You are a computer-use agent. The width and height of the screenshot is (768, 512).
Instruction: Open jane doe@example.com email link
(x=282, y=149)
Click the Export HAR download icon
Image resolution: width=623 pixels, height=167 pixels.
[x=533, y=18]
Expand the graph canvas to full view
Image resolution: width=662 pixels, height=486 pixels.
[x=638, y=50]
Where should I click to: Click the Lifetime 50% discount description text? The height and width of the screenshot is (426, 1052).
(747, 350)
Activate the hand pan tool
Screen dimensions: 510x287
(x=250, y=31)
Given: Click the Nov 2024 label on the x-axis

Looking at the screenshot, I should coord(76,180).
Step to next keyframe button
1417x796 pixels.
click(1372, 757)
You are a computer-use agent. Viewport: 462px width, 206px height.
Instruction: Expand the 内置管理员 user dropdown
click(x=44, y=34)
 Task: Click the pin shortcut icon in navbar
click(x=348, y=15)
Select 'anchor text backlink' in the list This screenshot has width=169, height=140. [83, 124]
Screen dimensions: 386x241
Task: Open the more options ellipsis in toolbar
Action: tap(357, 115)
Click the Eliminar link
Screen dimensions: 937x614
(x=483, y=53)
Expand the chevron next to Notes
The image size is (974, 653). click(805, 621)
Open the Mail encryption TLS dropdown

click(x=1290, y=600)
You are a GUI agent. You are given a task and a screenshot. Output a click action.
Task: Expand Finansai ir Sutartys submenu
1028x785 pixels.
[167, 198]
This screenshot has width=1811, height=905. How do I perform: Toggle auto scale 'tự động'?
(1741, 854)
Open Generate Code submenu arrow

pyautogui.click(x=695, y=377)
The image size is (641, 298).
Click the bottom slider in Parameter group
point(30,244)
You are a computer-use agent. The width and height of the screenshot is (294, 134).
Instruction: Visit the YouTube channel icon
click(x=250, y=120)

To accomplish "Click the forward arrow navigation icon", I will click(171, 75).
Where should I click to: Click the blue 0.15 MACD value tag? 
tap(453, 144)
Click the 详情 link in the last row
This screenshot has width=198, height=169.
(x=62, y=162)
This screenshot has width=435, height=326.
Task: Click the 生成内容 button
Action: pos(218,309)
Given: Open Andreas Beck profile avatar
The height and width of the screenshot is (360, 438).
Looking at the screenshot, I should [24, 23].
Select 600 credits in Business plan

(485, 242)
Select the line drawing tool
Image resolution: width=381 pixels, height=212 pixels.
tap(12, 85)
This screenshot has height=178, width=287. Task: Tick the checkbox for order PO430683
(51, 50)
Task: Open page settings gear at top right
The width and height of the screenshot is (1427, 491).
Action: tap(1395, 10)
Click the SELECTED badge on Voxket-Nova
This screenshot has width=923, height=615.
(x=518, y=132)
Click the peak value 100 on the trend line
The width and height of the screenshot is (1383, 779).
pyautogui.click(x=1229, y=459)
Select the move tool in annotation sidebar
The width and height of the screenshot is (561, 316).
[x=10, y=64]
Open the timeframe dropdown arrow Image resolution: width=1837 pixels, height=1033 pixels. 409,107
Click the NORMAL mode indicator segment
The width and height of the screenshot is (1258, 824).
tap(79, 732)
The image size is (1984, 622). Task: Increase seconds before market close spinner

### GIVEN REQUEST
Lay out the lines of the records above, from the one containing "You are a computer-use agent. Viewport: 462px" through the one containing "click(x=348, y=15)", inclusive, as a JSON list of strings with one string per line, omitting any blank lines.

### THE COMPLETED TASK
[
  "You are a computer-use agent. Viewport: 462px width, 206px height.",
  "Instruction: Expand the 内置管理员 user dropdown",
  "click(x=44, y=34)",
  " Task: Click the pin shortcut icon in navbar",
  "click(x=348, y=15)"
]